(Text block Opens)
# Need opinion on which NIC dongle...



## Hypes (Dec 10, 2003)

Hi,

First time poster, long time lurker....yadda, yadda, yadda.

My wifey and I are buying a house which (unfortunatly) will be quite difficult to wire Cat5 network cable (it's doable, but will require more work than I would rather endure). Currently I have two Hughes D*TiVo's w/ the latest sw and I plan to "modify" the second one so I can have MRV and HMO once we get moved.

I noticed that TiVo had released a wireless adapter (TiVo Wireless G USB Network Adapter - http://www.tivo.com/2.7.1.asp). Would this work on my Hughes D*TiVo's...or would it be better if I stuck to using two Linksys USB200M v.2 10/100 Ethernet USB adapters, wire them into my router, and just suffer the pain of fishing wire?

I'm just looking for an opinioin. Thanks in advance.

-h


----------



## rbautch (Feb 6, 2004)

Wireless g adapters don't work with Dtivos. You can use the wired adapters with a wireless bridge, pick a compatible wireless adapter, or fish wire. Only older wireless adpaters will work, so you'll need to buy one off ebay if you go that route. Transfers and extractions will be noticeably slower with the wireless adapter.


----------



## stevecon (Apr 29, 2005)

Try using a USB NIC (Netgear FA120) and a wireless game adapter (Netgear WGE111) together as a "wireless bridge" (other brands/models work, too - this is my configuration). That arrangement will accomplish exactly what you want - at the higher 100M bandwidth you want.

Good luck


----------



## cheer (Nov 13, 2005)

> Need opinion on which NIC dongle...


Probably don't want to say that in a crowded bar.

I'm just saying.


----------
(Text block Closes)
**Task requirements:**
[A] Using the TiVo network adapter thread, decide whether each statement agrees with it. Answer yes or no for each, and quote the exact words from the thread that settle it. (i) The person who started the thread already owns two Hughes D*TiVo units. (ii) rbautch says Wireless G adapters work with Dtivos. (iii) stevecon's setup includes a Netgear WGE111 wireless game adapter.
[B] From the TiVo network adapter thread, copy everything from "Try using a" down to "(Nov 13, 2005)", word for word.
You won't need the material for this.
(Provided information Opens)
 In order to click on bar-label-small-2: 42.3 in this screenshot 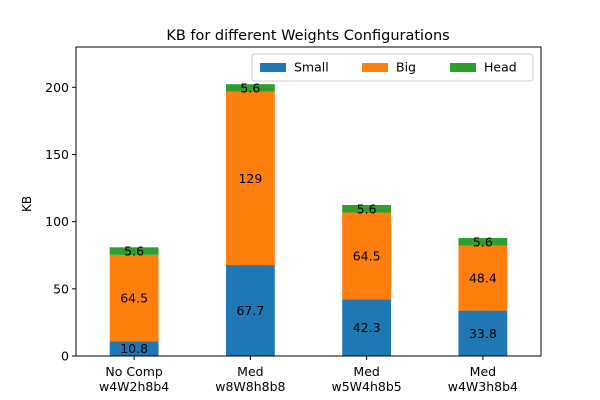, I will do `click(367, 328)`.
(Provided information Closes)
(Provided information Opens)
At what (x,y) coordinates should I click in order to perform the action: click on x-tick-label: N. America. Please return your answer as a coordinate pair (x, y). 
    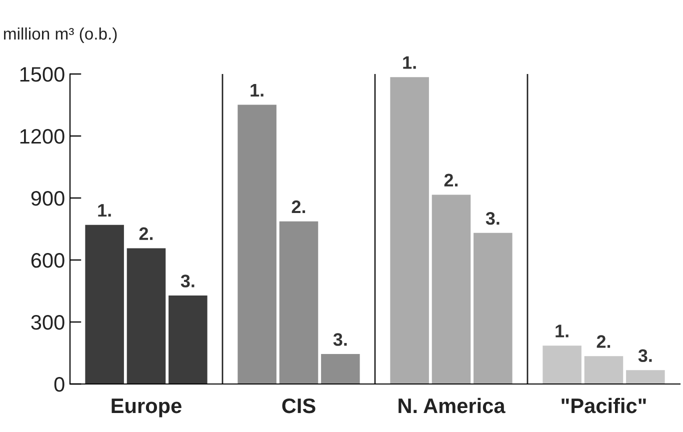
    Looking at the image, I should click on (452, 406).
(Provided information Closes)
**Responses in order:**
[A]
(i) Yes: "Currently I have two Hughes D*TiVo's w/ the latest sw"
(ii) No: "Wireless g adapters don't work with Dtivos."
(iii) Yes: "a wireless game adapter (Netgear WGE111)"

[B]
Try using a USB NIC (Netgear FA120) and a wireless game adapter (Netgear WGE111) together as a "wireless bridge" (other brands/models work, too - this is my configuration). That arrangement will accomplish exactly what you want - at the higher 100M bandwidth you want.

Good luck


----------



## cheer (Nov 13, 2005)